Katz, a 37-year-old Sagittarius who towers well over six feet in his bare boots, began a show business career 15 years ago. I was an entertainer who went into folk music, not only because I liked folk music but because I couldn't stand what was passing for rock and roll."

Though he sports a neatly trimmed beard and longish hair, Katz clings to no particular cultural category, “I wasn't accepted by hippies - they said I was plastic. I wasn't accepted by the straights because I was a hippie. I kind of got squashed between them and I was melted into both."

During the folk boom of the early sixties Katz broke into managing, with dubious results. "I produced a lot of straight music that never made it.

Then about two and a half years ago he received a call from a young singer named Marty Balm. “I’d heard Marty sing before and I told him I’d be glad to help him anytime. As far as I’m concerned, he's still the best male vocalist around."

The call from Balin eventually developed into what has become a national phenomenon, the San Francisco "Sound", an outgrowth of rock and folk, a driving, bluesy, sometimes soft, often screaming expression of musical freedom.

"Jefferson Airplane is a Happening. It's like the Beatles. Not because of singles, not because White Rabbit is number three on Cash Box with a bullet to go higher.” Jefferson Airplane started a musical thing that is turning on the world to an entirely different sound. It's a real sound. "That's what the Beatles were when they hit here. They were real. The S.F. Sound should hit Europe like the Beatles hit the States”

“Go to a record store and you probably find the Dead, Moby Grape, the Airplane. There are 30 or so other groups all trying to get into the psychedelic thing. But they're not San Francisco groups, and, there is definitely a San Francisco sound.”

Where does it come from? "It's brought about by drugs like grass and LSD, which eventually they (musicians) get off because it blows their thing. But it's the mind opener. They get on stage, the audience gets into it, digs it, trips out, and people groove. This is it - the SF Sound!"

Katz' optimism was not nearly as high on the subject of local cooperation in publicizing the Sound. "So far we've done a piss-poor job of getting it out-because no one will get together to work. It’s got to be a family. Everybody pretends it is, right?"

Katz cited the current Joint Show Art Exhibit as the kind of cooperation needed in the music scene.

"If the musicians can just take a lesson from the artists.
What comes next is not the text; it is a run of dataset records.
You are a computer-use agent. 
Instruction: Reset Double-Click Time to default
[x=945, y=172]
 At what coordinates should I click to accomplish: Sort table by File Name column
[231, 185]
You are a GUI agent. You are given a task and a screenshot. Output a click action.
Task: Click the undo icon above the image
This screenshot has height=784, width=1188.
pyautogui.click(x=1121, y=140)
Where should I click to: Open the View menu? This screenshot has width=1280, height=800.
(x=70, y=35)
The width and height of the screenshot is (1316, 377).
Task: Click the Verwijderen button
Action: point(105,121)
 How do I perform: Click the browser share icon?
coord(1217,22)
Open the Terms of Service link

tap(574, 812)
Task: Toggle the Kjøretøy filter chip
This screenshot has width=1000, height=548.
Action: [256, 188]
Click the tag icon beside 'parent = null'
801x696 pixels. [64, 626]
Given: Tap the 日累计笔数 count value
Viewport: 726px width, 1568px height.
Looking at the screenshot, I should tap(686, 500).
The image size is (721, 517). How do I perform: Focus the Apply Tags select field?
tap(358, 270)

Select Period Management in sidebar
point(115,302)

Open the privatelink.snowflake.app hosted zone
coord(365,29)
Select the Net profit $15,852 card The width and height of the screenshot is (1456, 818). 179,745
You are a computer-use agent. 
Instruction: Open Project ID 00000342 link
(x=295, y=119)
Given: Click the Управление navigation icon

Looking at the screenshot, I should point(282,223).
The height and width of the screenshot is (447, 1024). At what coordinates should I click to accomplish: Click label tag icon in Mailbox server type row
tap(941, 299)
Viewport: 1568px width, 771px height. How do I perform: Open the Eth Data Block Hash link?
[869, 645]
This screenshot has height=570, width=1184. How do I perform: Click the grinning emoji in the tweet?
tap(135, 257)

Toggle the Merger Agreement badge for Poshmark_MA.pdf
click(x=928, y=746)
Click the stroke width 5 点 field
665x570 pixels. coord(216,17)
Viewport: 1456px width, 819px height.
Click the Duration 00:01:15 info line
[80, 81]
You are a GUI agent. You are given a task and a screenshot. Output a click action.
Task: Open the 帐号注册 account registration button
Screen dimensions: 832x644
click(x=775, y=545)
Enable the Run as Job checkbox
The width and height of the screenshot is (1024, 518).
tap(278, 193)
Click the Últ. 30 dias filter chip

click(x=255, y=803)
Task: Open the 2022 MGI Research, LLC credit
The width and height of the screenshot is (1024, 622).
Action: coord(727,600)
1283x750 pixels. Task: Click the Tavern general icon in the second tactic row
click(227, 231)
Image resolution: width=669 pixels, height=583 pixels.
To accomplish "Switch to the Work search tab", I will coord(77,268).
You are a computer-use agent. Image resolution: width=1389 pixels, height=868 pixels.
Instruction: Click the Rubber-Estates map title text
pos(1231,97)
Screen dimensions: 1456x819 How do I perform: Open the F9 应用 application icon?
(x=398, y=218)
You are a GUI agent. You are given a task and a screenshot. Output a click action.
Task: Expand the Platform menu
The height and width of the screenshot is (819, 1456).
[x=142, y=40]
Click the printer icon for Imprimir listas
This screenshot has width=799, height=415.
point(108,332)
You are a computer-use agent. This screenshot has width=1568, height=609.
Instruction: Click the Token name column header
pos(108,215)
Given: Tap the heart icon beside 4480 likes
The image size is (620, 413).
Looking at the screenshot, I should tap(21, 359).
That five cats can get together and put on a joint show - Kelly and Moscoso and those guys deserve one hell of a lot of credit."

The lack of unity in the SF music community has had a profound effect on Katz. He is currently involved in a multi-thousand dollar breach of contract suit with the Airplane and Fillmore Auditorium owner Bill Graham.

Katz, under whose direction Moby Grape rocketed to the top of national record charts in two short months, always has his ears open for new talent. The recently-signed West Coast Natural Gas from Seattle received a standing ovation at the Avalon two weeks ago, and Katz has even bigger plans for them.

"There's a formula for putting together an outstanding group, and it's not that hard. All you need is four or five better than aver age musicians who can sing - and I mean sing together – and you work like like hell.

"Then you find someone to tell a guy, 'Sorry, man, but we need a new bass player who’s heavier'."

“The reason most groups don’t make it is not because they don’t get the recognition. It's because they don't deserve it."

Katz' latest project is the renovation of the Orkustra, a popular local jazz-rock group into a "musical happening" called It’s A Beautiful Day. "We've added two chick singers and a new sound.”

He also has a formula for getting the San Francisco Sound out to the world. "Five years ago I turned down a thing with Dylan on a TV show because I thought he would hurt the image of the folk group I was handling. The place where I was five years ago is where the big industry is now. They don’t understand yet. They've GOT to know.

“Whatever's happened in the last two and a half years has got to be put into a crash program. Everybody's got to see the whole thing; not garbage, but the real thing delivered by the people who created it”

"We may not make a lot of money, but we’ll deliver the message.”